Woodly and Sulapac replace plastic packaging with wood-based materials, while Durat mixes a sizeable percentage of post-industrial recycled plastic into its product. Keep reading to see how they do it.
Sulapac aims for top brand profile
Biochemists Laura Tirkkonen-Rajasalo and Suvi Haimi founded Sulapac in response to a startling revelation: if the tide of plastic waste in the world’s oceans cannot be turned, there will be more plastic than fish in the sea by 2050.
“We wanted to use our biomaterial expertise and start solving the global plastic waste problem,” says Haimi. “We set out to develop a new material made of wood and natural binders to replace traditional plastics.”
Rather than producing it in granule form, they launched it as a finished product. The aesthetic appeal of the Sulapac jar, now part of the company’s Nordic Collection, drew the attention of established cosmetic and luxury brands. That appeal derives from the strength, versatility and pleasing finish of the material, which is recyclable by industrial composting.
“Our products and material have gained a lot of recognition in terms of awards and media coverage, and we have been fortunate to collaborate with leading global brands such as Chanel and Stora Enso, which adds to our credibility,” says Haimi.
“Many Finnish companies are on the right track for sustainability, and there are true pioneers among them. We are proud to collaborate with some of the leading Finnish brands including Fazer, Berner, and Lumene to introduce new, sustainable solutions. Our vision is to make Sulapac the number one sustainable material that is a substitute for plastic.”
Woodly builds on carbon-neutral versatility
Here’s a simple ecological paradox: food waste is a growing global problem. One solution is to prolong the shelf life of the food with packaging made from oil-derived plastics, but this generates more CO2 emissions. Motivated by this dilemma, Woodly was created in 2011 to develop carbon neutral, recyclable film packaging solutions, under the umbrella of Finnish solutions agency Seedi. The signing in 2019 of a strategic agreement with Wipak, one of the world’s biggest flexible packaging companies, was a significant milestone in Woodly’s progress.
“Woodly is a very versatile and unique wood-based, transparent packaging material which can be used in various applications, in products or in packaging,” says CEO Jaakko Kaminen.
The prime aim is carbon neutrality, and Woodly’s recyclability is part of that, he says.
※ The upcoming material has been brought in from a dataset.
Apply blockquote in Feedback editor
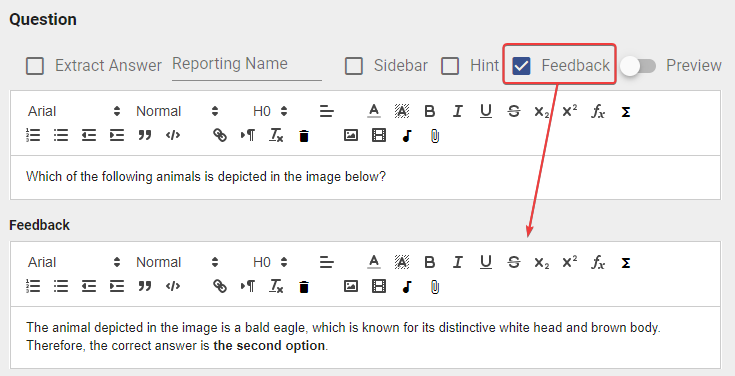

Similar products are under development elsewhere, but Woodly’s scalability and versatility for combatting climate change are key assets that can set it apart.
“We are confident that we can successfully enter the market,” he says. “Our strategy is to communicate the material directly to the consumer. When the consumer recognises the Woodly brand, that will be the game changer.”
Durat’s solid solution for waste
Durat’s solid surface product is partly made from waste − and totally recyclable.
The durability, strength and solidity of Durat set it apart from other plastic innovations.
“Durat was developed in the 1990s,” says CEO Heikki Karppinen. “The founders developed the material from scratch and used waste materials from local suppliers.”
He says it is the only solid surface product made with recycled plastic content.
“The waste material is post-industrial waste from local sources,” he explains.
“We process the waste, granulate and mix it with the Durat material. Using waste material not only gives a new life to waste plastic but reduces the need for virgin raw materials. We use about 30% of recycled content in the material and the product is itself 100% recyclable.”
Custom tabletops and vanity units are the main finished products, which can be found in restaurants, retail spaces, hotels and public bathrooms.
“We also supply sheets and sinks to be fabricated locally. The interest for recycled content materials has gone up dramatically in the last two or three years. We believe that in the next ten years or so, the whole construction and design industry will transform to a circular economy model.”